Despite their protective headgear and gloves, the sight of two skinny eight-year-olds pummeling each other can be disquieting. Younger fighters often follow a furiously fast, more-is-better strategy of punching, not too dissimilar to siblings squabbling in the living room. The older teenagers fight with deliberation and tend to look their opponents smack in the eye before throwing an uppercut or jab.
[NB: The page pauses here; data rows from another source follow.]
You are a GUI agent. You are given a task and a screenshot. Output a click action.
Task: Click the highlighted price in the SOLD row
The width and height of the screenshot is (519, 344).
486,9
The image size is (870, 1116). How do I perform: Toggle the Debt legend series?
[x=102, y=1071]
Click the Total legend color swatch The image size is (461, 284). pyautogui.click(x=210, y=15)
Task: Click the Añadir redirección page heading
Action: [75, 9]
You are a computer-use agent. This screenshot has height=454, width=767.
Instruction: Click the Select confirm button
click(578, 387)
Everyone at the Big Bend Brawl fought three rounds that lasted between one to three minutes each. Sixty seconds doesn’t sound like a long time, but it is. Time slows considerably in boxing; the effort of making contact, absorbing a punch, seeking relief in the ropes, or surging forward often seems very great. Legs get weary. Arms grow rubbery. Jaws slacken. There’s sometimes a little blood, stanched with a goop of Vaseline. Guerrero’s fighters report that the only thing they hear amid the howling din is the sound of his voice. That’s a good thing. “When they listen, they win,” Guerrero says. “When they do their own thing, it can get hairy.”
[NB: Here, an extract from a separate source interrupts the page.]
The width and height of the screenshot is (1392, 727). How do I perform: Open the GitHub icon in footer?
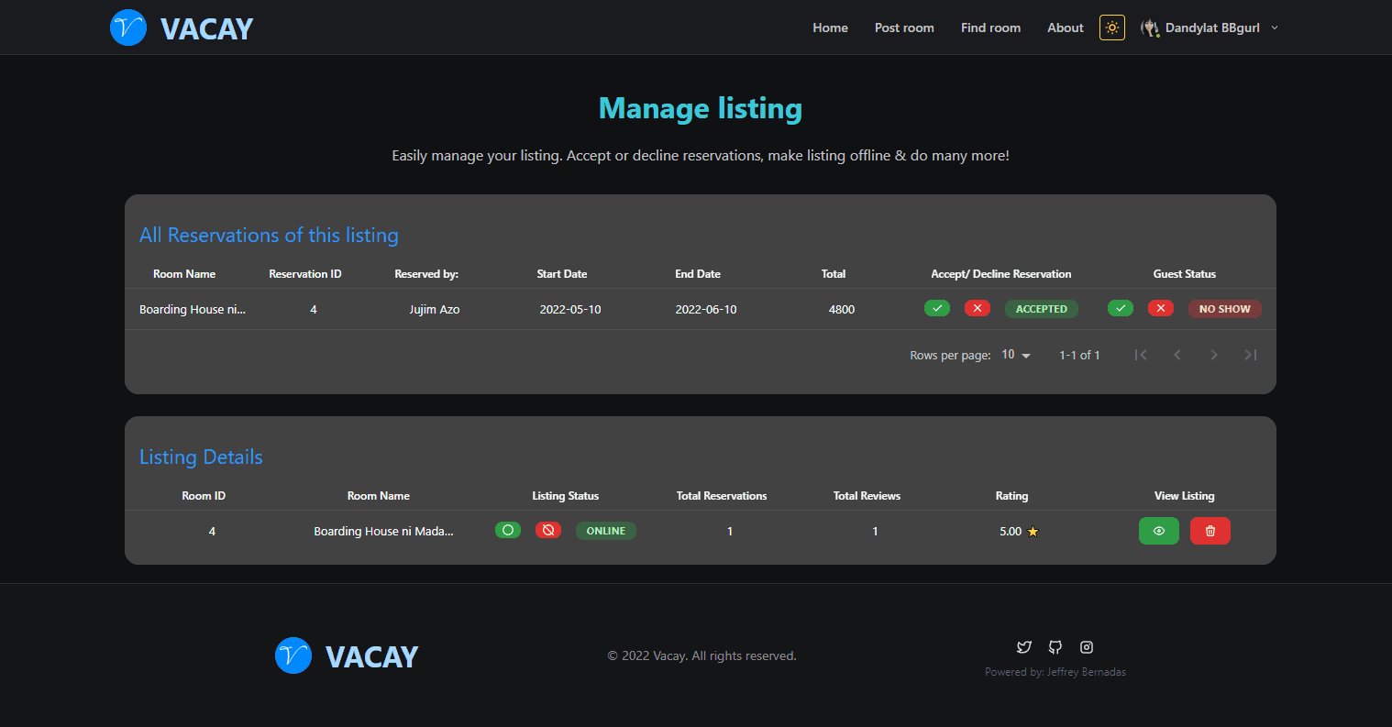point(1055,647)
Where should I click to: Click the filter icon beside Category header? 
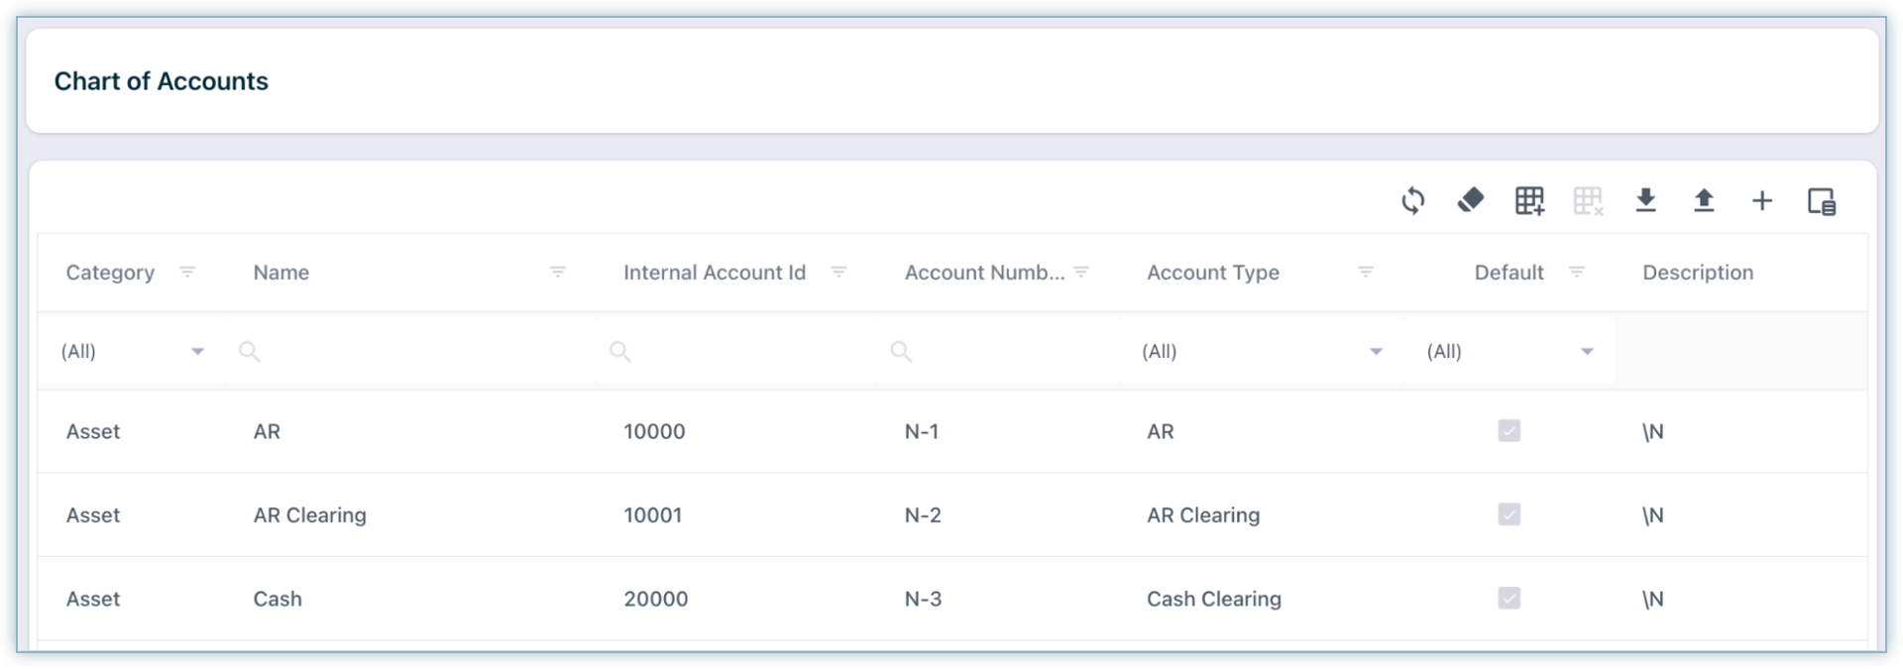[x=187, y=273]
Judges score fights based on volume of punches, aggressiveness, and how well a fighter handles himself or herself. Coaches have different methods of achieving that balance of lightness, power, and drive in their charges. Guerrero is old school. “I believe anyone can beat anyone with a one-two, one-two,” he says. “That way you can defend yourself all the time.” Not every boxer instinctively follows this approach. Take Jorge’s fourteen-year-old brother, Diego, for instance. “That guy’s a brawler,” says Guerrero. “I try to teach them to move around, but Diego doesn’t move—he likes to sit there and go to war. His brother is more tactical.”
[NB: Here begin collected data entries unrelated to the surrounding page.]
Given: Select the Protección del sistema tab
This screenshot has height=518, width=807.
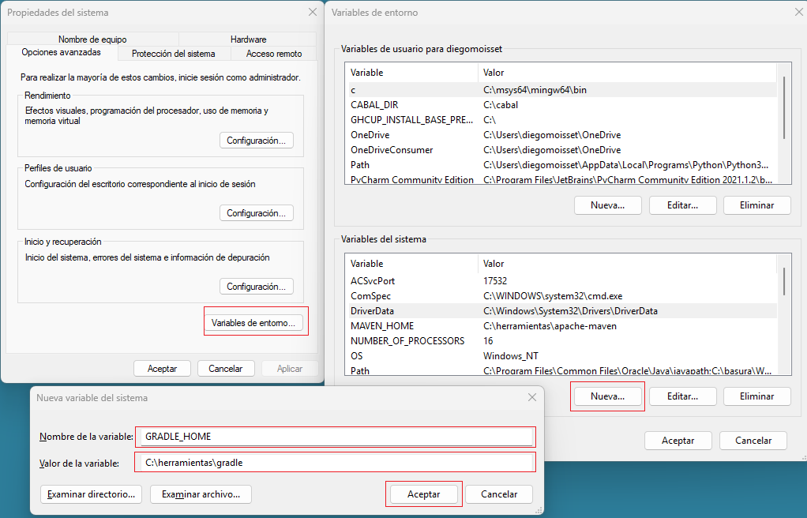Looking at the screenshot, I should point(173,54).
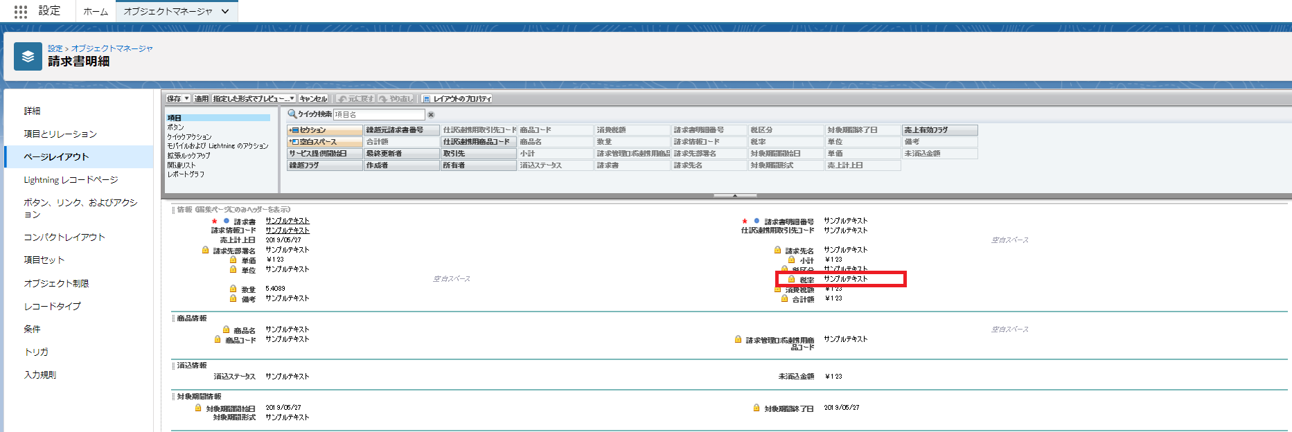Click the lock icon beside 税率 field

(x=791, y=279)
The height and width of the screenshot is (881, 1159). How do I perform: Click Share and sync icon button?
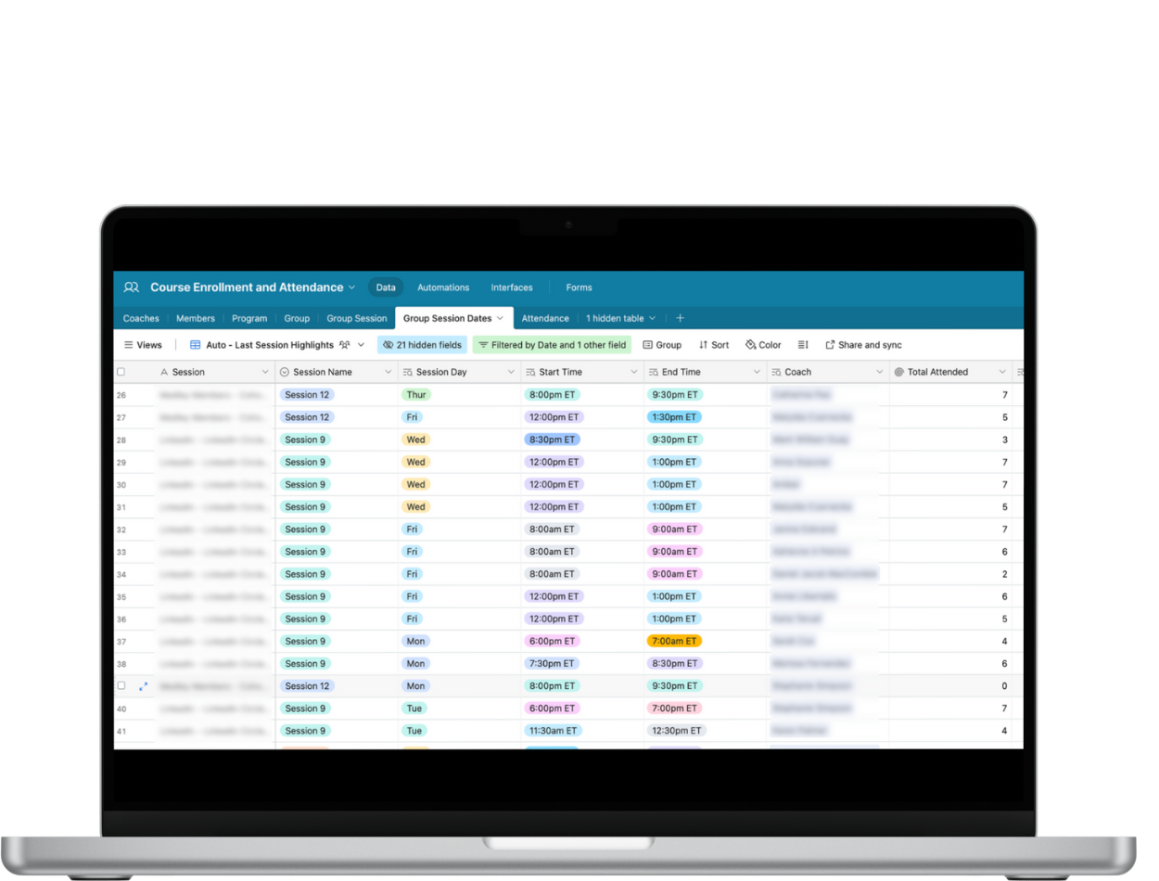(830, 345)
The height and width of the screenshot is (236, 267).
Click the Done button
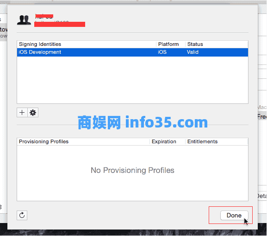234,215
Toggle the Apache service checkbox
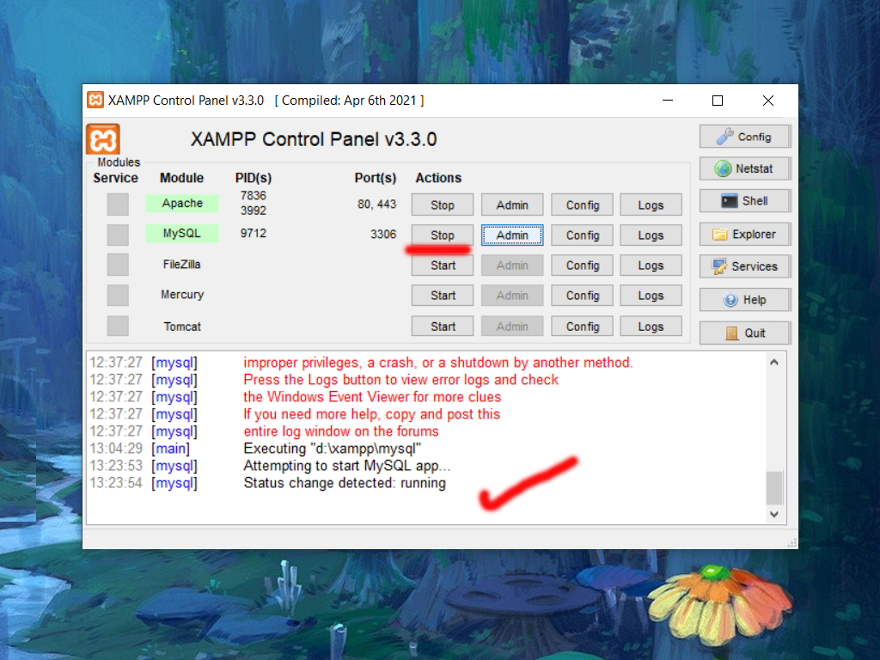This screenshot has height=660, width=880. (118, 205)
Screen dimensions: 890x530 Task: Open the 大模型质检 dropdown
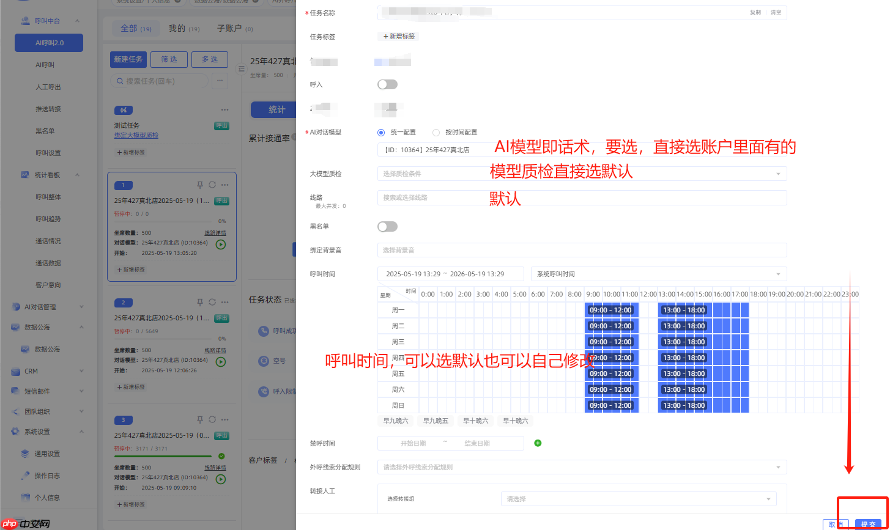click(x=581, y=174)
According to Guerrero, folks often think that boxers, even boxing kids, are bruiser thugs, when actually, sportsmanship and discipline are centerpieces of the sport. Opponents touch gloves before the bout, and they congratulate and console each other afterward. Young fighters greet opposing coaches, and since they often see the same teams when out on the road, friendships blossom, even among boxers who meet occasionally in the ring. If Guerrero can’t make an event, a coach from another team will oversee the Alpine squad for the day and vice versa. None of that comradeship is lost on his team. “Lots of people think fighting is just getting in there to kill each other,” Jorge says. “But that’s not it. Fighting makes yourself better and your opponents better too. It’s all about who has the heart.”

At a few minutes before 6 p.m., the boys spill out of the Alpine gym. Guerrero points at a bike. “Tienes un flat! ” A pump is procured and the bike is fixed. Trucks pull up and the boys climb in. “He did real good today,” Guerrero says through each window. “Real good.” The rest of the boys pedal home, calling out goodbyes to their teammates and their coach.

Guerrero has penciled in upcoming bouts for the Monclova brothers in El Paso and New Mexico, and he’s looking at entering Victor in his first fight, in Alpine, at the end of this month. They might go to Del Rio after that. Maybe San Antonio. Guerrero is willing to drive the boys wherever a good, fair fight can happen. “Regular people can’t do what they do,” Guerrero says. “It takes a special person to get in the ring in front of three hundred screaming fans. In football or baseball, you have a team. In boxing, you’re by yourself. I’m there to motivate and get them to try again. Because you’re not going to win every fight.”